WASHINGTON, DC, 28 May 2019 — These are some of the faces I’ve captured on my journey as visual communicator over more than four decades in the field. As they look back at me from this work table, I wonder where they are now. And what has become of them.
I made many of these images during the 1980s and 90s for Newsweek magazine. Nicaragua. El Salvador. Panama. The Persian Gulf. Cuba. Argentina. Haiti. And more.
I am lucky to store the decades-long record of my work in a place such as this one — the Archives and Special Collections section of the American University library in our nation’s capital. It is a temperature and humidity-controlled section of the library where students, instructors and the general public will have access to thousands of my images captured in black and white film, color slides, and copies of the newspapers and magazines where many of the images were published.

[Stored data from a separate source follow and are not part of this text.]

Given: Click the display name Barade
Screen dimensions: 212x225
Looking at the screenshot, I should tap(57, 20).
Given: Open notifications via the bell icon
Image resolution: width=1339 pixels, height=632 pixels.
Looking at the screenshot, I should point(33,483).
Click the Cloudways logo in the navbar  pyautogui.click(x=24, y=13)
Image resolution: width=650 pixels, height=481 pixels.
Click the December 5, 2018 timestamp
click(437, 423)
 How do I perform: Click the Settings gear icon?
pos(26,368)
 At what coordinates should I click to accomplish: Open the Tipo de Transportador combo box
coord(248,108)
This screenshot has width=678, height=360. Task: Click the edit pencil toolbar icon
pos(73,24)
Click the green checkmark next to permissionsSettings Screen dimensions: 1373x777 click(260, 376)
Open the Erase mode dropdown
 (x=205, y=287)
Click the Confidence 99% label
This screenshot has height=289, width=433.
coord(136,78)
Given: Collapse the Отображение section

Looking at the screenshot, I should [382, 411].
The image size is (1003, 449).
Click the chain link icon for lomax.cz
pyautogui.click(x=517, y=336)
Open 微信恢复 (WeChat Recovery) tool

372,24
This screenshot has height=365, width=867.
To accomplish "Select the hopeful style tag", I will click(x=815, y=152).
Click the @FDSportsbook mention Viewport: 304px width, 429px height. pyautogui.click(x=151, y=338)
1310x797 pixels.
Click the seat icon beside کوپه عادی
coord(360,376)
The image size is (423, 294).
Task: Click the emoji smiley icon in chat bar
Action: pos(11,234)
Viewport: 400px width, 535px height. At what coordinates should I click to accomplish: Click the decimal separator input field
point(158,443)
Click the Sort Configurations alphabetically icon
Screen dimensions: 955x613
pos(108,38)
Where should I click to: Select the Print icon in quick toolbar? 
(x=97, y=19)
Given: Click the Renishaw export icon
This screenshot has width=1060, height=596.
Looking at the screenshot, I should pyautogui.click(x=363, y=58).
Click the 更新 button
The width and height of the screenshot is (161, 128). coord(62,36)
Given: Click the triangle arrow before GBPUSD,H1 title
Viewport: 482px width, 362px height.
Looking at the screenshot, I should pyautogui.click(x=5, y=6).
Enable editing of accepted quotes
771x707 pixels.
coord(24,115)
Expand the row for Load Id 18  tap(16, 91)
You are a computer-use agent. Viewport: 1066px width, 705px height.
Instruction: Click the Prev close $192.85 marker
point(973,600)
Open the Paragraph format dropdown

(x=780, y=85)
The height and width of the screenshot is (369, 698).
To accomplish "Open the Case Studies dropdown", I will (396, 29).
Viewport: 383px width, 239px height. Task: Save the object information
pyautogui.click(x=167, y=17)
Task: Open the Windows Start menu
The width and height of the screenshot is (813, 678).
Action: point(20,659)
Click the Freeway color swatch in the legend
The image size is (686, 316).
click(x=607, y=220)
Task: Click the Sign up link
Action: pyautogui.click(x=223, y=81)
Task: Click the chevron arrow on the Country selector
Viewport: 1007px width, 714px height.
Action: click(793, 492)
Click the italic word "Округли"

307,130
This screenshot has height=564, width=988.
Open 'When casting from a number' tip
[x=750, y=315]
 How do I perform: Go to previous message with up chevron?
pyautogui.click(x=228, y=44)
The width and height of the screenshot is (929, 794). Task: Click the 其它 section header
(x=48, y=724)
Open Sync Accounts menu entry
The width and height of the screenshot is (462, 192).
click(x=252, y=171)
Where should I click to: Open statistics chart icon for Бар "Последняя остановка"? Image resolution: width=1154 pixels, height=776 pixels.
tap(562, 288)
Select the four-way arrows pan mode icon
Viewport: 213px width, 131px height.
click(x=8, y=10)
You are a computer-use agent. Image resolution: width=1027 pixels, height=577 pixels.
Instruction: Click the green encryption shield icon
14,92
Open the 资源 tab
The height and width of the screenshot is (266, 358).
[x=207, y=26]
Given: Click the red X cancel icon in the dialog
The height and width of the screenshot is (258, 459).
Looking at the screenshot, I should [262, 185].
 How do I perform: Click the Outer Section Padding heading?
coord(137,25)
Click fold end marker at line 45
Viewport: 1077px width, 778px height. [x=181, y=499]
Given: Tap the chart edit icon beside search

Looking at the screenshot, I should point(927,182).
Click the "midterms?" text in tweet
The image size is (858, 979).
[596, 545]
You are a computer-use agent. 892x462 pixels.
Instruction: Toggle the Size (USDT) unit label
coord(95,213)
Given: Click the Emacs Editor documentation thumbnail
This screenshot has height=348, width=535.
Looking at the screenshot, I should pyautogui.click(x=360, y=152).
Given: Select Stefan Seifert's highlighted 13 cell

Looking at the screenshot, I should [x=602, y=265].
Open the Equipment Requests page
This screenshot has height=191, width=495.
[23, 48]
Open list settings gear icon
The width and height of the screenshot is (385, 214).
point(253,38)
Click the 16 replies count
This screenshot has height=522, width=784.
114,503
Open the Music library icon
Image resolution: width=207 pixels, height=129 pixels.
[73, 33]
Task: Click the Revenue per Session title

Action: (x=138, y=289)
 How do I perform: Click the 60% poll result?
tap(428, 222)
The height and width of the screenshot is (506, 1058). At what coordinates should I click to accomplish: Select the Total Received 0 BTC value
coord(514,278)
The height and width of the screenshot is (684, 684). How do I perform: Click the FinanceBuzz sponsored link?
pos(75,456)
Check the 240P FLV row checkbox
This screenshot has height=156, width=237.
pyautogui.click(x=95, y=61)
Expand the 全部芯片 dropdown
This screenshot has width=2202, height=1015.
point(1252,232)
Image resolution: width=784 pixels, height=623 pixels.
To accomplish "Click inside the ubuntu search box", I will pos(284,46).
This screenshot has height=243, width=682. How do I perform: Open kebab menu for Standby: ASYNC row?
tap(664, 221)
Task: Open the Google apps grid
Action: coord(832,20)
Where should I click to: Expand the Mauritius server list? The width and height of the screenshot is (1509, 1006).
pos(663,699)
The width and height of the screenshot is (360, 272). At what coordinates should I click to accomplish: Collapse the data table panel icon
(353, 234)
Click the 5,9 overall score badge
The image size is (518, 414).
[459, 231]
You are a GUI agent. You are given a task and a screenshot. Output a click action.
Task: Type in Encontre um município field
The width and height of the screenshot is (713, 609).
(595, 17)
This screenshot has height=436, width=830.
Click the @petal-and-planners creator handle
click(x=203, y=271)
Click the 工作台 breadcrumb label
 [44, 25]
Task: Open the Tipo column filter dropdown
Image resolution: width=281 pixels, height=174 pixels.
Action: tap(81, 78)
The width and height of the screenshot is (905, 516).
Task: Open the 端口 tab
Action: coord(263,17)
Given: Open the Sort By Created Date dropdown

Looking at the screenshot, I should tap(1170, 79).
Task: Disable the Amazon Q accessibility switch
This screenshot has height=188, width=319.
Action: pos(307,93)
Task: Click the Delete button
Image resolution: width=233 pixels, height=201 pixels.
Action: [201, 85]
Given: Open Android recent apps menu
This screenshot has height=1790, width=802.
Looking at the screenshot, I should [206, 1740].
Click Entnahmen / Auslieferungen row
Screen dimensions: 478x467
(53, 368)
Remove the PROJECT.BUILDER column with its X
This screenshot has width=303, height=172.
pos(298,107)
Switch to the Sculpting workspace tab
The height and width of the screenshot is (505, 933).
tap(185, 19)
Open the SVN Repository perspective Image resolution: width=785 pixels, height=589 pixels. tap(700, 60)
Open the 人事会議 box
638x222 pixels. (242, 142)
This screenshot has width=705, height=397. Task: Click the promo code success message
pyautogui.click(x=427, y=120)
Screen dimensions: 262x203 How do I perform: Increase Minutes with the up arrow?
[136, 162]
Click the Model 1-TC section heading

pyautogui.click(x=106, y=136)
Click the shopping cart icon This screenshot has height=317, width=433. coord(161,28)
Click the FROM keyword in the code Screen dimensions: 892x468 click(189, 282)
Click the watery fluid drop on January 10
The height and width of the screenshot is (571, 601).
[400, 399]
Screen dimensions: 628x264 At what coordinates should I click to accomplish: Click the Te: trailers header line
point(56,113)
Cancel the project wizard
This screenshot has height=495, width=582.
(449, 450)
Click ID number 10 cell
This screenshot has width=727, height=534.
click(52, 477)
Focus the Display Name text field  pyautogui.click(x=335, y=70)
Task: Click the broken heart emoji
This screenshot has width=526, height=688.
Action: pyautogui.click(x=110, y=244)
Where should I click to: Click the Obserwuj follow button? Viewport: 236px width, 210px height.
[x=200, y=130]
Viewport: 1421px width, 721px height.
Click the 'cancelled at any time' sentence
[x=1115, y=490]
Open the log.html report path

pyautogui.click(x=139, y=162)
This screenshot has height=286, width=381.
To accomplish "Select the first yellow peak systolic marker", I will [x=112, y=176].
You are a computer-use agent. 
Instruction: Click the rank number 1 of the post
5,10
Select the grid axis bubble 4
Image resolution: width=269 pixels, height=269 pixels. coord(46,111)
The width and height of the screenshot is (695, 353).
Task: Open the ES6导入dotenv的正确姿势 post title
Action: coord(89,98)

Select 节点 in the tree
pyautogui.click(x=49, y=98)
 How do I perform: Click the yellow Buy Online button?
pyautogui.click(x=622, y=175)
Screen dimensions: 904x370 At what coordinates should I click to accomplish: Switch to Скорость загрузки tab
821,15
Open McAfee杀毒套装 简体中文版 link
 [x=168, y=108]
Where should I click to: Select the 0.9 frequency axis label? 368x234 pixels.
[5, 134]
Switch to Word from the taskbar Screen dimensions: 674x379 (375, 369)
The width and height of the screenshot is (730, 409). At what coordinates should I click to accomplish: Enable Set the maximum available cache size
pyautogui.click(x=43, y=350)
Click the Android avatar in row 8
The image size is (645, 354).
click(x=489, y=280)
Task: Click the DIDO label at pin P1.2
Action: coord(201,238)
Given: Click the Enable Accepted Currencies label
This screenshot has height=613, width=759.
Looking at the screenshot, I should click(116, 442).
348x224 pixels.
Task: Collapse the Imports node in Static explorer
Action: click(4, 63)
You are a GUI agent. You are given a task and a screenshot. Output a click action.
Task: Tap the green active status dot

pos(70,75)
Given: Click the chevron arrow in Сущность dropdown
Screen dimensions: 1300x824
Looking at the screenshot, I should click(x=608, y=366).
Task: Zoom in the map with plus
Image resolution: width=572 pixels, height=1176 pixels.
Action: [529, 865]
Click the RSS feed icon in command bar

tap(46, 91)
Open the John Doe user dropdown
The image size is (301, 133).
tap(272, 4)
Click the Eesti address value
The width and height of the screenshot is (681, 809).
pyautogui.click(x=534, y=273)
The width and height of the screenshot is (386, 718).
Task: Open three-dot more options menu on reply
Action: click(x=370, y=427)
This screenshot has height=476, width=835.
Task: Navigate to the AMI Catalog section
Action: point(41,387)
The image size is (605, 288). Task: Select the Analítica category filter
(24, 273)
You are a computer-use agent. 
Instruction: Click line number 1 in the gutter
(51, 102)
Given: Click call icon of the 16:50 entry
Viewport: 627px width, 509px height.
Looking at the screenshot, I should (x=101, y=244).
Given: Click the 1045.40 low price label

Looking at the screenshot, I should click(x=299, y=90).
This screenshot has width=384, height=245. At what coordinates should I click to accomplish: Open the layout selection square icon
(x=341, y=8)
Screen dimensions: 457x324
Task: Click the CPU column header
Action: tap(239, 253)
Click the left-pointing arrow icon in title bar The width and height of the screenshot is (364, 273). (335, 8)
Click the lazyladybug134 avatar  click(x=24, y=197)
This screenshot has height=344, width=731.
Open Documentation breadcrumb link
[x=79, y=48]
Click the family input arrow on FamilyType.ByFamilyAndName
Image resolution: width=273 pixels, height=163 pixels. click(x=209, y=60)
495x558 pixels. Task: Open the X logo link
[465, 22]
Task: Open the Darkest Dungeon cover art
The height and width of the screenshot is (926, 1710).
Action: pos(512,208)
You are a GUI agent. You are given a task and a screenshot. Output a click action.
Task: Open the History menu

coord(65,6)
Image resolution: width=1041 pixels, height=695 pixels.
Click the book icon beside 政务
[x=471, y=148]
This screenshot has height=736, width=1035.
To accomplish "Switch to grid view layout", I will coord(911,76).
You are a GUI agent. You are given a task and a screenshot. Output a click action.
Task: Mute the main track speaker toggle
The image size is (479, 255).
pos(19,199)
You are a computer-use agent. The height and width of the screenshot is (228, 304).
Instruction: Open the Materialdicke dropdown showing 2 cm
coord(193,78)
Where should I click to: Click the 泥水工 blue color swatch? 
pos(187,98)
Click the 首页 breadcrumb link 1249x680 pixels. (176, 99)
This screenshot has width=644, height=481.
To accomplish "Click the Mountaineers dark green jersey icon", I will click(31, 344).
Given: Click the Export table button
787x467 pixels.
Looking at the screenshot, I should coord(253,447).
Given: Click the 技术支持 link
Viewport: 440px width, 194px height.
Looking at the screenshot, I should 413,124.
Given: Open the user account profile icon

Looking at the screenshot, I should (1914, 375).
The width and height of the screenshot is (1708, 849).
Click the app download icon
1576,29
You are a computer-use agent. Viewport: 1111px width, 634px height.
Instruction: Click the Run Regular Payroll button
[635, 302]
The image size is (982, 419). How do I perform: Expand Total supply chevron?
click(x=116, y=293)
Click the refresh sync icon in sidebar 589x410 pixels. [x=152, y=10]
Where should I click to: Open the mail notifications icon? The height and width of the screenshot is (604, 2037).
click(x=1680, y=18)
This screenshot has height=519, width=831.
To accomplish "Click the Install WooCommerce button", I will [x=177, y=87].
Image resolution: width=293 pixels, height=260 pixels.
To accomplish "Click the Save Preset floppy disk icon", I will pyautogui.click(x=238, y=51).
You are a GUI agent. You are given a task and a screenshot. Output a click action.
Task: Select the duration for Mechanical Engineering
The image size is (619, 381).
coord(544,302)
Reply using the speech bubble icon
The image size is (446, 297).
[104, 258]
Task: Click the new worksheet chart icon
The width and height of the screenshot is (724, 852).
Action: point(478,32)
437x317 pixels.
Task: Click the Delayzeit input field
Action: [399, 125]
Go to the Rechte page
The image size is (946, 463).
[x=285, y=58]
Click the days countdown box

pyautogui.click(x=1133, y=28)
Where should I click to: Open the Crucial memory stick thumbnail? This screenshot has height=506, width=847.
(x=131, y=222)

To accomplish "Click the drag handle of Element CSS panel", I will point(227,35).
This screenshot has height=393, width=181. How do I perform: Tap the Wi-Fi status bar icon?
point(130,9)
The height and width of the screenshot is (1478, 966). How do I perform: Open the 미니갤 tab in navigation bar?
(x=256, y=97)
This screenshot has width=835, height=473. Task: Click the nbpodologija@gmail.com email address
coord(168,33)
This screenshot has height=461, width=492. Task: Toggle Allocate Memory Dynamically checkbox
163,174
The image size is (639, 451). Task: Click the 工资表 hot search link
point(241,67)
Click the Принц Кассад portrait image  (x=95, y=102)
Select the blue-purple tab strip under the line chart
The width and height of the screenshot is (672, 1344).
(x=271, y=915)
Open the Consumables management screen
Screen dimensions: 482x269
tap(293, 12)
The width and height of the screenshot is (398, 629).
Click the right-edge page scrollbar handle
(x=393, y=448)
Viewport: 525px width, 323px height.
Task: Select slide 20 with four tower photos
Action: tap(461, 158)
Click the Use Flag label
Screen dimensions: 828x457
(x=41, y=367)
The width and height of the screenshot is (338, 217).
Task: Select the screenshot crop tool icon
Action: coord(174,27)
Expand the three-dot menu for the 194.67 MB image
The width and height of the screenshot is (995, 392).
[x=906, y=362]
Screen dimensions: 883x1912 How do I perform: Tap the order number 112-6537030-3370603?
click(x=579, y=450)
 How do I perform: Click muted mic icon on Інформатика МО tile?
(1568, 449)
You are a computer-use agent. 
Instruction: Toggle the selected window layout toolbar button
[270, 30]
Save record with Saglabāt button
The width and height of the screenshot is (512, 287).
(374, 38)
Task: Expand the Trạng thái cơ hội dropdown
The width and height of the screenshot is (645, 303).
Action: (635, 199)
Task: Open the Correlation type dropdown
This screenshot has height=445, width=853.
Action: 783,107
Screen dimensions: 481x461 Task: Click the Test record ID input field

I’m dedicating a big chunk of my time this summer to getting it all organized.
It was my great privilege, and enormous responsibility, to be one member of a tiny corps of professional photojournalists whose job it was to provide the visual record of major events in certain parts of the world. I worked with United Press International (UPI) and with Newsweek magazine. My region of coverage mostly was Latin America and the Caribbean.
This was at a time when there was no Instagram. No Facebook. No Twitter. No internet!
There were only three US television outlets: ABC, CBS and NBC. CNN was just getting off the ground. The world of photojournalism was limited almost exclusively to Time, Newsweek, U.S. News & World Report and Life magazines. Then there were major newspapers like The New York Times and the Washington Post, that published photos only in black and white.
One of the most acclaimed stories I worked on during this period was a trip with the Nicaraguan “contras” during their war of incursions into the country from Honduras. The Sandinista government initially expressed stern disdain for the fact that I had entered the country illegally, but after reading the report by then Newsweek correspondent Rod Nordland, the Nicaraguan government published a verbatim, Spanish-language version of the Newsweek article in the official Sandinista newspaper, Barricada.
Nordland and I spent nearly three weeks with the contras, walking over 100 miles with them in Nicaragua’s northern mountains. Nordland is the current bureau chief for The New York Times in Kabul, Afghanistan.
So it was us, the professional visual storytellers, who provided the world with a visual record.
And, of course, our work was supported and enabled by our editors in New York and other media headquarters. In my case it was Louis Garcia (UPI), and Karen Mullarkey, Jim Colton, Hillary Raskin, Guy Cooper, Dave Wyland, and others at Newsweek. So, these faces look back at them, as well.